La Transición fue, más que un período ejemplar, un hospital de campaña histórico, plagado de aciertos y sus errores, injusticias terribles y en el que se hicieron auténticos malabares para reequilibrar el statu quo sin pasar por un proceso de reparación con las víctimas del régimen y sin depurar casi ninguna institución relevante. Además, fue una etapa constituyente casi exclusivamente masculina y donde algunos zarcillos del tradicionalismo retuvieron la implantación completa de derechos como los del aborto o el divorcio durante mucho tiempo. 

Para algunos, aquella época fue nuestra Edad de los Héroes, el primer albor de la democracia que bajo un cielo de invierno trajo la primavera de los tiempos. Es tan empalagoso que corta el aliento. La coetaneidad con esos años parecen otorgarle a uno el salvoconducto ético-intelectual definitivo para poder sentar cátedra sobre el bien y el mal, o pedir derrocamientos y firmar manifiestos ridículos cada dos por tres, como si tuviesen una pulserita del todo incluido de un resort del Caribe. No tiene sentido pretender que una etapa política de la historia nacional forjada en un ambiente puramente masculino y contaminado por las miasmas tardofranquistas tenga alguna validez en 2023. Menos aún cuando los de mi generación estamos más cerca de que nos pillen robando aceite de oliva en un supermercado que de ver cómo se rompe España. “Yo no estaba, pero me acuerdo”, le ha faltado decir a Cuca Gamarra. Somos demasiado jóvenes para estas tonterías.

Tenemos problemas mucho más grandes a los que mirar. Ni nos preocupa la okupación -a los datos me remito- ni nos quita el sueño la unidad de España, y, a grandes rasgos, nos da igual qué acrobacias tenga que hacer el PSOE para mantener a esa caterva de nacionalcatólicos de Vox alejados del Consejo de Ministros. Mientras nos preguntamos cómo vamos a hacerlo para tener hijos y sobrevivir al cambio climático –al mismo tiempo, no es coña–, Feijóo ha lanzado un ataque a la desesperada para defender una España que ya no existe. Quizá su fracaso se deba a no entender el país que pretende gobernar, quizá no quiera entenderlo.
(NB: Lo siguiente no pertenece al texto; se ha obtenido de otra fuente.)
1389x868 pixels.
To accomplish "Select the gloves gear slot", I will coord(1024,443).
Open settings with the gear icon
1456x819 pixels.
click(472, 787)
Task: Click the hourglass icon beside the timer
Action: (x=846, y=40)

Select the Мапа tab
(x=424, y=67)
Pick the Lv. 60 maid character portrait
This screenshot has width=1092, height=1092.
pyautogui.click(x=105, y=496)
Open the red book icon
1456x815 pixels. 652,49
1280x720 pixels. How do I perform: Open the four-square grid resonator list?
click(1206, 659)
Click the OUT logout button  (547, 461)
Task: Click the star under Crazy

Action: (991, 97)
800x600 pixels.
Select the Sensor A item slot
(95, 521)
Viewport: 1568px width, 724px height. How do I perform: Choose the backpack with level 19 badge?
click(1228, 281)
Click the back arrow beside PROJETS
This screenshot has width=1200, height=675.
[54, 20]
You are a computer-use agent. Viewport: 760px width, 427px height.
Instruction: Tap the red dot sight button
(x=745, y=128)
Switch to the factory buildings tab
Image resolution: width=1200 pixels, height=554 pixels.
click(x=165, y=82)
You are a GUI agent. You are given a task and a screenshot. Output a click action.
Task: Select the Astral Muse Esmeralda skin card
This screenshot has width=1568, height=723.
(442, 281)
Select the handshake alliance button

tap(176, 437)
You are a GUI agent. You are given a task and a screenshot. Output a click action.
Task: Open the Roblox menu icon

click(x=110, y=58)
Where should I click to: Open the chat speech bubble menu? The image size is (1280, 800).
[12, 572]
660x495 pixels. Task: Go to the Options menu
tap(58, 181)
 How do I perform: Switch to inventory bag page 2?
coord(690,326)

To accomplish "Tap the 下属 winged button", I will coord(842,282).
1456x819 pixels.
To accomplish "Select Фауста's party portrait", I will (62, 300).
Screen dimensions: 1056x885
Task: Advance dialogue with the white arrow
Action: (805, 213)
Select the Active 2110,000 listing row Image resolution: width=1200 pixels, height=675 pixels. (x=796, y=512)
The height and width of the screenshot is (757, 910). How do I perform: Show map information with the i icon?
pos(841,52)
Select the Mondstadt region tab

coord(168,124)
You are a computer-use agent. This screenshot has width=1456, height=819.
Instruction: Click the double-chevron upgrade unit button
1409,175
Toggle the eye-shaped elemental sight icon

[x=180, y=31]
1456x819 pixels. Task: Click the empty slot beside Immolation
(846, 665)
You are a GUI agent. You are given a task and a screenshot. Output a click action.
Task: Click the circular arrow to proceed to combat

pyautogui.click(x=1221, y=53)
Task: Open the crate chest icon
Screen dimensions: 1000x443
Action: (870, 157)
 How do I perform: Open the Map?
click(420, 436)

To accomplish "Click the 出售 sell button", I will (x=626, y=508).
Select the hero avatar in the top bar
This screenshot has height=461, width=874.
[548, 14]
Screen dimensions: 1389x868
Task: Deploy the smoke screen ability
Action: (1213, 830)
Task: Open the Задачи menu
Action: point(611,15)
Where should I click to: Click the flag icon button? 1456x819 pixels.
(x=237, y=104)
No lo gobernará, en cualquier caso. 

La adherencia de los populares a las corrientes neoconservadoras va a acabar por tirar parte de su voto centrista al PSOE, que, como dijo Pablo Batalla sobre el PCE, se está convirtiendo en el coche escoba del antifranquismo. Hace poco leí en Twitter a Gonzalo Torné, que decía que un conservador es “un tío que va contra el tren porque no sé qué del bucolismo de los bueyes, y que cien años después te escribe 200 páginas sobre los placeres del traqueteo del tren”. Son los guardianes del statu quo, conscientes de la necesidad de acelerar los cambios sociales pero sin demasiadas ganas de que esas transformaciones se produzcan. Que el mundo cambie, pero que yo no me entere. El problema es utilizar un momento histórico como aquel para intentar explicar o ejemplificar la coyuntura actual, y darle una autoridad argumental que pueda pesar más que el propio sentido común. Cada vez que se invoca a la Transición, es un golpe al cristal del reaccionarismo embotellado, precintado y exclusivo para casos de emergencia.